31. Mai 1923 Junkers
Junkers F 13 im russischen Luftverkehr

Wie im Kalenderblatt Nr. 13 bereits berichtet, betrieb Junkers im Jahre 1923 in Russland eine eigene Luftverkehrsstrecke von Moskau nach Teheran. Über die Aufnahme des Flugverkehrs auf dieser Strecke berichtete das Junkers-Luftverkehr Nachrichtenblatt 1923 Nr. 4:

„Die russischen Zeitungen berichten über die Aufnahme des Flugverkehrs auf der ersten ‚Sowjet-Magistrale‘ Moskau – Tiflis.

Am 31. Mai startete das erste Verkehrsflugzeug auf dem Moskauer Flughafen Chodijnka mit Passagieren und Post über Charkow – Rostow – Noworossijsk – Batum nach Tiflis. Da bereits einige Tage vorher Flugzeuge nach den obengenannten Stationen über überführt wurden, konnte am 1. Juni auch schon der Flug in umgekehrter Richtung durchgeführt werden. Aus Rostow trafen als die ersten Fluggäste der Vorsitzende des Verwaltungsrates der Allukrainischen Handels- und Industrie-Genossenschaft und der kaufmännische Leiter dieses Unternehmens in Moskau ein. Den einstündigen Aufenthalt in Charkow benützten die Herren zur Teilnahme an einer geschäftlichen Sitzung. Über die Schnelligkeit und das Gefühl der Sicherheit, das dieses neue Beförderungsmittel dem Reisenden einflößt, äußerten sich die Fluggäste in besonders anerkennenden Worten.

Eingaben zur Übung ->

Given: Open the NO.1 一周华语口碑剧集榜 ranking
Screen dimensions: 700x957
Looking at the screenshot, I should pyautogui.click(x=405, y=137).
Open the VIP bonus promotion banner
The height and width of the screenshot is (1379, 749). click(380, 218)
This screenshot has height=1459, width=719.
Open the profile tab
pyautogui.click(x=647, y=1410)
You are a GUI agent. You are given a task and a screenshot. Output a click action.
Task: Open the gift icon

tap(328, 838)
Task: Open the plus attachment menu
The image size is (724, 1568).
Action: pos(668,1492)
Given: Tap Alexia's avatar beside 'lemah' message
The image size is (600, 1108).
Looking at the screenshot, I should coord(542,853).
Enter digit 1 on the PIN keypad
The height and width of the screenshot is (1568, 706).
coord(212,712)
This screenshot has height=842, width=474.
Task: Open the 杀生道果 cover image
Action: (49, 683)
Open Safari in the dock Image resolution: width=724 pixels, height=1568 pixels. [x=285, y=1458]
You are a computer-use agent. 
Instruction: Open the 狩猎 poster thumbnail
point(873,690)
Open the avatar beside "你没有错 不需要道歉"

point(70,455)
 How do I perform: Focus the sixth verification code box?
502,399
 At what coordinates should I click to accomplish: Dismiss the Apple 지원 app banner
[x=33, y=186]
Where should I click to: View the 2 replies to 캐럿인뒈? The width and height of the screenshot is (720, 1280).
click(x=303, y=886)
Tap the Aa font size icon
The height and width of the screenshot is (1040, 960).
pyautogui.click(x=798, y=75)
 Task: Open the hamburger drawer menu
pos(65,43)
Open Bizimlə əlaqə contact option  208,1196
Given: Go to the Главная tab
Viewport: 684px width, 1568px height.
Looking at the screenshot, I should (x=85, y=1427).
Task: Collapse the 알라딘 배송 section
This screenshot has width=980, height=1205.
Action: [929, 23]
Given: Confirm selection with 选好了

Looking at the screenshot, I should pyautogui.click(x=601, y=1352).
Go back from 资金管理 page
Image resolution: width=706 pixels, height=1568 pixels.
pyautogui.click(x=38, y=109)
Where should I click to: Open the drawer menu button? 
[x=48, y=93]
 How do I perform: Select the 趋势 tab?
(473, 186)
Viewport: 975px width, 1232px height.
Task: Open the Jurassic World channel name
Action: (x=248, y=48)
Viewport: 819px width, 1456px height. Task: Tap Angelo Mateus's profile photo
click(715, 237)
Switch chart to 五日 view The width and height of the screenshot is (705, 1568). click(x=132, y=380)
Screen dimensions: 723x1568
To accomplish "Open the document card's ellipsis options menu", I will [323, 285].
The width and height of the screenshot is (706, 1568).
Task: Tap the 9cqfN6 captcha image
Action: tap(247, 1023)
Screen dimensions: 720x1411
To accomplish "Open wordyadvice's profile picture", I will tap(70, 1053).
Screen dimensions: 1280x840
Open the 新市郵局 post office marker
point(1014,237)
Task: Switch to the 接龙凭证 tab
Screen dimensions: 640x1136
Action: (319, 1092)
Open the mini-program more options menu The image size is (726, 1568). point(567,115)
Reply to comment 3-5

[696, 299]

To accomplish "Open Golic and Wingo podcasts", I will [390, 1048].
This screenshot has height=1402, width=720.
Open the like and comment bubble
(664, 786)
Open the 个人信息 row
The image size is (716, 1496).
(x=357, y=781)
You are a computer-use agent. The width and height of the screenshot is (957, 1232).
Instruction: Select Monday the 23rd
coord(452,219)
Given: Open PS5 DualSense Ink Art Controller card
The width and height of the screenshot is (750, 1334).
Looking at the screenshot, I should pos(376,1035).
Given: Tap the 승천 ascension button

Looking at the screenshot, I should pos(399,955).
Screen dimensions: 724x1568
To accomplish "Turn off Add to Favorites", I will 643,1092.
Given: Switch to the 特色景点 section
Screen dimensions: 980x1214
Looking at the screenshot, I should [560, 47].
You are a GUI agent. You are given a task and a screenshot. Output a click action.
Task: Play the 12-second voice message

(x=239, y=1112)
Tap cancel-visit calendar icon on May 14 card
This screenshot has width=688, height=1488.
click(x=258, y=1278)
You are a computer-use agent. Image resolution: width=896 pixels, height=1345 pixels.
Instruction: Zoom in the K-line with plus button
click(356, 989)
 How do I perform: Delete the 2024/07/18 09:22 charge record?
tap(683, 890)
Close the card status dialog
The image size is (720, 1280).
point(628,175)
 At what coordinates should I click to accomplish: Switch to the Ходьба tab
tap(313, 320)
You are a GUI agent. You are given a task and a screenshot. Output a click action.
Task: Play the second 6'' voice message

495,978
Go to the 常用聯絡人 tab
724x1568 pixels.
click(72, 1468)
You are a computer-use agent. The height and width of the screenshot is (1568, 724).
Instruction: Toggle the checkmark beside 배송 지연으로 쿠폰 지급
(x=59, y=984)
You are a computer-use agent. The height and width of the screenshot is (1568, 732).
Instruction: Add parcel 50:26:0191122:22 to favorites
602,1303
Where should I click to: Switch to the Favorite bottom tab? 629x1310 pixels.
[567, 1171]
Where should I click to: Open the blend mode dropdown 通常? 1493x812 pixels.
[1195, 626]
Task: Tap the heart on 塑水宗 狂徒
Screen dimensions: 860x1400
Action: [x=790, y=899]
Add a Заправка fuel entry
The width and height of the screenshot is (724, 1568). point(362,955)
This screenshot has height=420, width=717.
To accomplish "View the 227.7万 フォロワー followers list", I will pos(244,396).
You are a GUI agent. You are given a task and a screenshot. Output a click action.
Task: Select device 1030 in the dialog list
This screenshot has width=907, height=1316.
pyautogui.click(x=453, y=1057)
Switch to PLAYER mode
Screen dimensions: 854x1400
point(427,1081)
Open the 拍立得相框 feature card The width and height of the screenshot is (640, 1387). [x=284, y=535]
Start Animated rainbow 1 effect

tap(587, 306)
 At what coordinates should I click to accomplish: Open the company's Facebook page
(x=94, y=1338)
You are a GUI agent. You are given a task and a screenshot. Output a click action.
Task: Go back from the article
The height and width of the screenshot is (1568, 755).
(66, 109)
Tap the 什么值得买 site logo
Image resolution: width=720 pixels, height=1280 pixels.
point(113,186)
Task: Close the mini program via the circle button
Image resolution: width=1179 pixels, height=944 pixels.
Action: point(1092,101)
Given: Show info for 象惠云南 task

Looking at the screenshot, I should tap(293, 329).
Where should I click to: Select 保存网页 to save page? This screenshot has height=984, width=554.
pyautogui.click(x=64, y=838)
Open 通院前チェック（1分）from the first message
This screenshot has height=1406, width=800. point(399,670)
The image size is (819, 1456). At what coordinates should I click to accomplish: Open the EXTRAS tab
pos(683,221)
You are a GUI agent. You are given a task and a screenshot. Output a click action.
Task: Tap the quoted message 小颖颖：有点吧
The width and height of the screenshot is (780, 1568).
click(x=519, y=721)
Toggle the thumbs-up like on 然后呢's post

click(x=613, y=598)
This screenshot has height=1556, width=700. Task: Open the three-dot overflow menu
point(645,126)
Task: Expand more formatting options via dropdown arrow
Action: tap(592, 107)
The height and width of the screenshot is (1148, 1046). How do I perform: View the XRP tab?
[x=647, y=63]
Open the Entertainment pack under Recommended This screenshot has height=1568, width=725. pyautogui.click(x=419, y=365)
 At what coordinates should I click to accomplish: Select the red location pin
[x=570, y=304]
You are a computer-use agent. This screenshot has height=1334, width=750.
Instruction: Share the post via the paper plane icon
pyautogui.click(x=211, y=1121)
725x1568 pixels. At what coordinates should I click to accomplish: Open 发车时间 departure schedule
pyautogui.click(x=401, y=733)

Zu erledigende Aufgaben ->
[1] Von welchem Moskauer Flughafen startete laut dem Textabschnitt am 31. Mai das erste Verkehrsflugzeug?
[2] Wandle die Zeilen der Auflistung vom Anfang der Auflistung bis einschließlich der Zeile mit „[x=48, y=93]“ in eine nummerierte Liste um und lass dabei Leerzeilen weg.

Antworten ->
[1] Vom Flughafen Chodijnka.

[2]
1. Given: Open the NO.1 一周华语口碑剧集榜 ranking
2. Screen dimensions: 700x957
3. Looking at the screenshot, I should pyautogui.click(x=405, y=137).
4. Open the VIP bonus promotion banner
5. The height and width of the screenshot is (1379, 749). click(380, 218)
6. This screenshot has height=1459, width=719.
7. Open the profile tab
8. pyautogui.click(x=647, y=1410)
9. You are a GUI agent. You are given a task and a screenshot. Output a click action.
10. Task: Open the gift icon
11. tap(328, 838)
12. Task: Open the plus attachment menu
13. The image size is (724, 1568).
14. Action: pos(668,1492)
15. Given: Tap Alexia's avatar beside 'lemah' message
16. The image size is (600, 1108).
17. Looking at the screenshot, I should coord(542,853).
18. Enter digit 1 on the PIN keypad
19. The height and width of the screenshot is (1568, 706).
20. coord(212,712)
21. This screenshot has height=842, width=474.
22. Task: Open the 杀生道果 cover image
23. Action: (49, 683)
24. Open Safari in the dock Image resolution: width=724 pixels, height=1568 pixels. [x=285, y=1458]
25. You are a computer-use agent. 
26. Instruction: Open the 狩猎 poster thumbnail
27. point(873,690)
28. Open the avatar beside "你没有错 不需要道歉"
29. point(70,455)
30.  How do I perform: Focus the sixth verification code box?
31. 502,399
32.  At what coordinates should I click to accomplish: Dismiss the Apple 지원 app banner
33. [x=33, y=186]
34. Where should I click to: View the 2 replies to 캐럿인뒈? The width and height of the screenshot is (720, 1280).
35. click(x=303, y=886)
36. Tap the Aa font size icon
37. The height and width of the screenshot is (1040, 960).
38. pyautogui.click(x=798, y=75)
39.  Task: Open the hamburger drawer menu
40. pos(65,43)
41. Open Bizimlə əlaqə contact option  208,1196
42. Given: Go to the Главная tab
43. Viewport: 684px width, 1568px height.
44. Looking at the screenshot, I should (x=85, y=1427).
45. Task: Collapse the 알라딘 배송 section
46. This screenshot has width=980, height=1205.
47. Action: [929, 23]
48. Given: Confirm selection with 选好了
49. Looking at the screenshot, I should pyautogui.click(x=601, y=1352).
50. Go back from 资金管理 page
51. Image resolution: width=706 pixels, height=1568 pixels.
52. pyautogui.click(x=38, y=109)
53. Where should I click to: Open the drawer menu button? 
54. [x=48, y=93]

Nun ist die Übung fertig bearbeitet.